## Assigned task
For the entries below, return the line holding "Task: Open the Virtual Drives menu" together with all lines after it, unchanged, and leave every picture out.

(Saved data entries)
::::::::
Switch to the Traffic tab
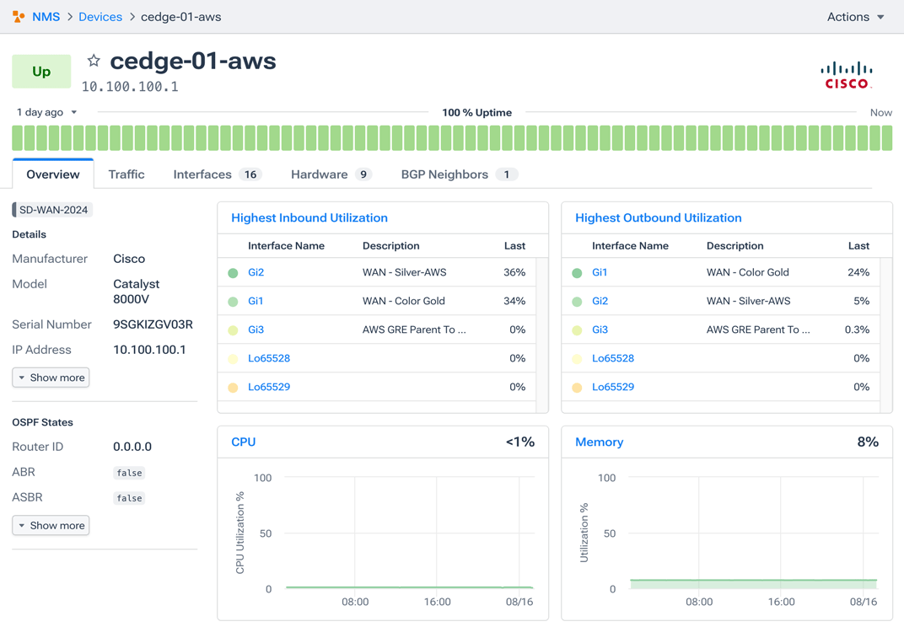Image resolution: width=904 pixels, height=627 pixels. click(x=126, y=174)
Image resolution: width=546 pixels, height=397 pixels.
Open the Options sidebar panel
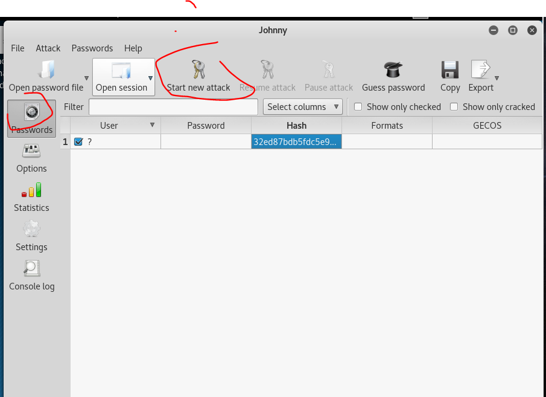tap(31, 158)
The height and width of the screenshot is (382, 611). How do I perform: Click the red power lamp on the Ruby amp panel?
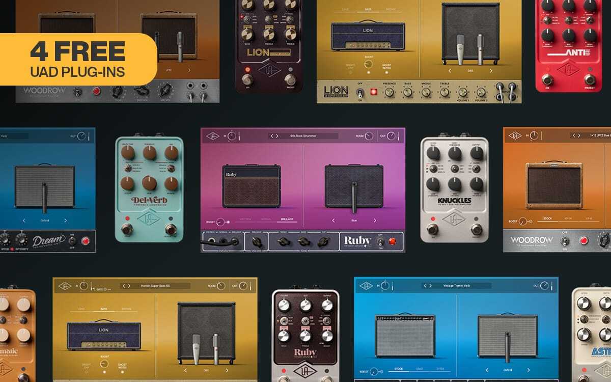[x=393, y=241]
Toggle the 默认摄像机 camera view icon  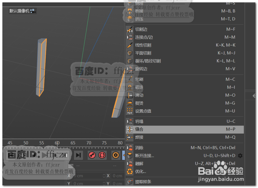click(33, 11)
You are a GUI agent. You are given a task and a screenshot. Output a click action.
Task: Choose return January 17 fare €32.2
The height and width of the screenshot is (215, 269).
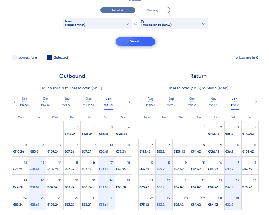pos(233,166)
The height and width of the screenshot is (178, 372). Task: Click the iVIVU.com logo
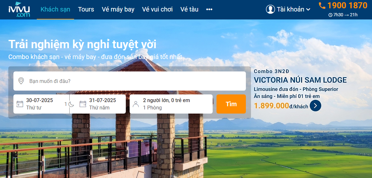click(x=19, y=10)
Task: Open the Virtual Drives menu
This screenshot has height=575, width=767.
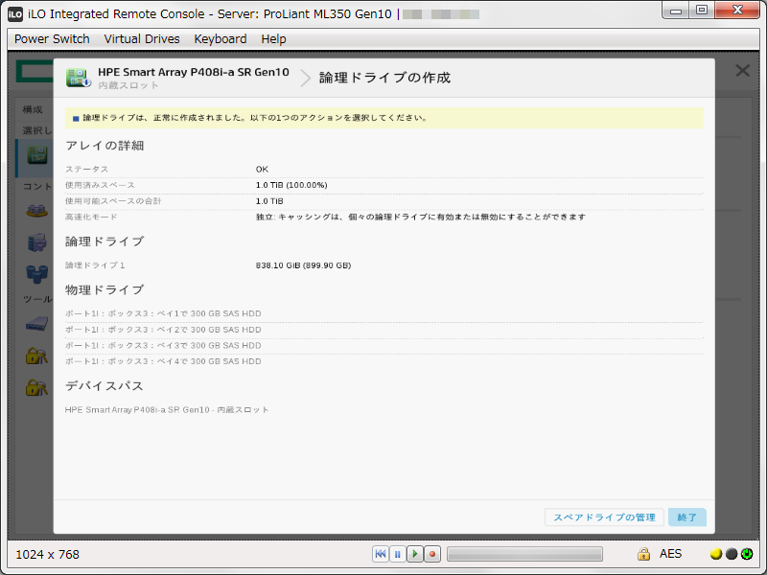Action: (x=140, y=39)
::::::::
## Response
Task: Open the Virtual Drives menu
This screenshot has height=575, width=767.
Action: (x=140, y=39)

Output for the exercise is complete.